After conducting limited discovery on the issue of arbitrability (Docket No. 18), Defendants filed their Renewed Motion to Compel Arbitration and the parties submitted extensive briefs and supporting evidentiary materials. (Docket Nos. 20, 21, 24, 25). Plaintiff also submitted a Notice of Supplemental Authority (Docket No. 26). The matter is now ripe for disposition.

III. DISCUSSION

According to the Account Agreement, Synchrony “may sell, assign or transfer any or all of our rights or duties under [the] Agreement or your account, including our rights to payments.” (Docket No. 21-1 at 2). The Account Agreement also contains a section entitled “RESOLVING A DISPUTE WITH ARBITRATION,” which cautions to “READ THIS SECTION CAREFULLY. IF YOU DO NOT REJECT IT, THIS SECTION WILL APPLY TO YOUR ACCOUNT, AND MOST DISPUTES BETWEEN YOU AND U.S. WILL BE SUBJECT TO INDIVIDUAL ARBITRATION.” (Id.). The section further specifies:

1. If either you or we make a demand for arbitration, you and we must arbitrate any dispute or claim between you or any other user of your account, and us, our affiliates, agents and/or BP Products North America Inc. if it relates to your account, except as noted below.
2. We will not require you to arbitrate: (1) any individual case in small claims court or your state's equivalent court, so long as it remains an individual case in that court; or (2) a case we file to collect money you owe us. However, if you respond to the collection lawsuit by claiming any wrongdoing, we may require you to arbitrate.
3. Notwithstanding any other language in this section, only a court, not an arbitrator, will decide disputes about the validity, enforceability, coverage or scope of this section or any part thereof (including, without limitation, the next paragraph of this section and/or this sentence). However, any dispute or argument that concerns the validity or enforceability of the Agreement as a whole is for the arbitrator, not a court, to decide.
(Id.). The Account Agreement additionally provides that “YOU AGREE NOT TO PARTICIPATE IN A CLASS, REPRESENTATIVE OR PRIVATE ATTORNEY GENERAL ACTION AGAINST U.S. IN COURT OR ARBITRATION.” (Id.). Moreover, this section of the Account Agreement also contains provisions entitled “How to state an arbitration, and the arbitration process” and “Governing Law for Arbitration.” (Id.). Finally, this section concludes with the following text in bold font:
You may reject this Arbitration section of your Agreement. If you
do that, only a court may be used to resolve any dispute or claim. To reject this section, you must send us a notice within 60 days after you open your account or we first provided you with your right to reject this section. The notice must include your name, address and account number, and must be mailed to Synchrony Bank, .... This is the only way you can reject this section.
(Id.). With this background, the Court turns to consideration of the applicable legal standard and concludes that Defendants may not invoke this arbitration clause for the reasons that follow.

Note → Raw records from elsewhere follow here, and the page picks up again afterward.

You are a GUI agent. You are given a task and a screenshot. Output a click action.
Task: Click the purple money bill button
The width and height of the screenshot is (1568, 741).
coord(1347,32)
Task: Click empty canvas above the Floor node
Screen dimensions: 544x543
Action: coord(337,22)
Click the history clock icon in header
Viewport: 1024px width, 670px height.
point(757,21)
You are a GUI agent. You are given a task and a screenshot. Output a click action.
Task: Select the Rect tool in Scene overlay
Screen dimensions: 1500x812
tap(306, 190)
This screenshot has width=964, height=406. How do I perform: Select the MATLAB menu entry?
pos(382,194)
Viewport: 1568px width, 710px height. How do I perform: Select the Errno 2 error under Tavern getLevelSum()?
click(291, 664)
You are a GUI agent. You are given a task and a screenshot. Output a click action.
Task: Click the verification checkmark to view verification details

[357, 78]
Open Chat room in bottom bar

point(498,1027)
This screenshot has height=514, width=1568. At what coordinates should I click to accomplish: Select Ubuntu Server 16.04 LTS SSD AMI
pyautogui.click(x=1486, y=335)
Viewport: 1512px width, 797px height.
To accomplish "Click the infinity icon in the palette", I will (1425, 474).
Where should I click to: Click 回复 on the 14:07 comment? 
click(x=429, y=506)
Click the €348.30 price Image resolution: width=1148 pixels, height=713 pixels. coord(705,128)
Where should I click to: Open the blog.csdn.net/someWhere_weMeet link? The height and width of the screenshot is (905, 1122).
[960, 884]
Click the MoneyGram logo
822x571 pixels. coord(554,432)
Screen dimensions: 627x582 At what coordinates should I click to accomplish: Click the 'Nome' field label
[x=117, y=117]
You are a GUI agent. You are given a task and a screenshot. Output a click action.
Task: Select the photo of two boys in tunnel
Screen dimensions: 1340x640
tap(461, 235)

A. Applicable Legal Standards and Governing Law

The Federal Arbitration Act, 9 U.S.C. § 1 et seq., establishes a “‘strong federal policy in favor of the resolution of disputes through arbitration.'” Kirleis v. Dickie, McCamey & Chilcote, P.C., 560 F.3d 156, 160 (3d Cir. 2009) (quoting Alexander v. Anthony Int'l, L.P., 341 F.3d 256, 263 (3d Cir. 2003)). However, the “presumption in favor of arbitration ‘does not apply to the determination of whether there is a valid agreement to arbitrate between the parties.'” Id. (quoting Fleetwood Enterprises, Inc. v. Gaskamp, 280 F.3d 1069, 1073 (5th Cir. 2002)). Indeed, “[b]efore compelling a party to arbitrate . . . a court must determine that (1) there is an agreement to arbitrate and (2) the dispute at issue falls within the scope of that agreement.” Century Indem. Co. v. Certain Underwriters at Lloyd's, London, 584 F.3d 513, 523 (3d Cir. 2009) (citing Kirleis, 560 F.3d at 160). Now that the parties have had an opportunity to conduct discovery regarding arbitrability (Docket Nos. 14 and 18), Defendants' Renewed Motion to Compel Arbitration will be evaluated under the Rule 56 summary judgment standard. See Guidotti v. Legal Helpers Debt Resolution, L.L.C., 716 F.3d 764, 775-76 (3d Cir. 2013).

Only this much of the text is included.